Lo, the Horned Rat then claims the Broken King atop his Throne of Lies, and the
White Walls Fall, leaving our Empire in Ruins! Tremble in fear, ye mighty, for
the End Times have come.’
At the end I said hello and he
said hello back, but I was already lagging behind the rest of them a bit, so
ran to catch up.
It certainly sounds portentous.
But so does old mother Primrose when she reads the tea leaves. Anyway, mum, Brandy
asked me what sort of person this Josef was and whether his business was
entirely honest. I don’t think he is a smuggler, but I don’t think everyone
always obeys all the rules. I am not sure what brandy wanted to hear, though. I
think he might be on the lookout for people who are more dishonest than that.
In the Boatman, Josef bought us
all a bottle of wine, which was very nice of him. He explained that he was off
to Boegenhafen, which was a very unexpected coincidence, as he had to take a
shipment of wine to the Schaffenfest there. We wondered what the Schaffenfest
was, and so he pulled out a big poster about it.
The Council and
Burghers of
Bögenhafen
Announce that the
Grand Opening of the annual
Schaffenfest
Will be held on the
town meadow this
Mitterfrühl Day
The fair will last
for three days throughout the hours of daylight By gracious permission of His
Grace Graf Wilhelm von Saponatheim And His Royal Highness Grand Duke Leopold of
Middenland A Great Joust Will be held between the Knights and Squires of either
household All this in addition to the usual attractions of our famous Livestock
Market and the Reikland’s greatest Travelling Fair
Josef said that he had lost his crew and offered me job for
two shillings a day, which seemed like a good deal. He also offered everyone
else a place on the crew, but he said I could be first mate, which I liked the
sound of. I knew something would turn up, and it did.

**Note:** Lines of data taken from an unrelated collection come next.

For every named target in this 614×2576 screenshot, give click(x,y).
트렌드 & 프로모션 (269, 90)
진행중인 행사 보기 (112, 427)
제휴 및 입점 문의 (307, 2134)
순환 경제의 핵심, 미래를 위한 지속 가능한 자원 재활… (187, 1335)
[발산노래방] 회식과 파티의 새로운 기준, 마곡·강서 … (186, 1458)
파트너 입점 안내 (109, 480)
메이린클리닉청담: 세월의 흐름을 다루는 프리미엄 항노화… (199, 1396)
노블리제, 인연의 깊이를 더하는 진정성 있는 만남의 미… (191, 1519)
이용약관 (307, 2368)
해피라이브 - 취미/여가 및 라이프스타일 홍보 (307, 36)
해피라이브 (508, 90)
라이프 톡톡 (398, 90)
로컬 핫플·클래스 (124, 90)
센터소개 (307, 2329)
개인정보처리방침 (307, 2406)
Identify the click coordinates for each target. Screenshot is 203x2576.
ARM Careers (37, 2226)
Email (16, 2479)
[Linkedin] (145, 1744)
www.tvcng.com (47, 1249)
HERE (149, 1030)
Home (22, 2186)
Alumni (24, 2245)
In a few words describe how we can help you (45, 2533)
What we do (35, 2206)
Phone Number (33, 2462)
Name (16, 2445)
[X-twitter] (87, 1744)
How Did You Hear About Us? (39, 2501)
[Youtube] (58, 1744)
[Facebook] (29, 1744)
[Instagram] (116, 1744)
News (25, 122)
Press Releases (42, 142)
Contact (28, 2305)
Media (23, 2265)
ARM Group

I thought this might be a good opportunity for Blume to find
a husband but I don’t think she was very interested in Josef for some reason. I
think Blume wanted to retire for the night, and I explained instead of paying
for a room at the inn, if we were crew we could just sleep on the boat. That is
one of the best things about working on a boat. Josef said he wanted to set off
first thing the next day in order to get to Boegenhafen before the Schaffenfest
started, but I think Willow and Brandy had things to do in Altdorf first.
Anyway, mum, I will tell you what happened next, in the next
letter. I will warn you now however, it was strange and exciting.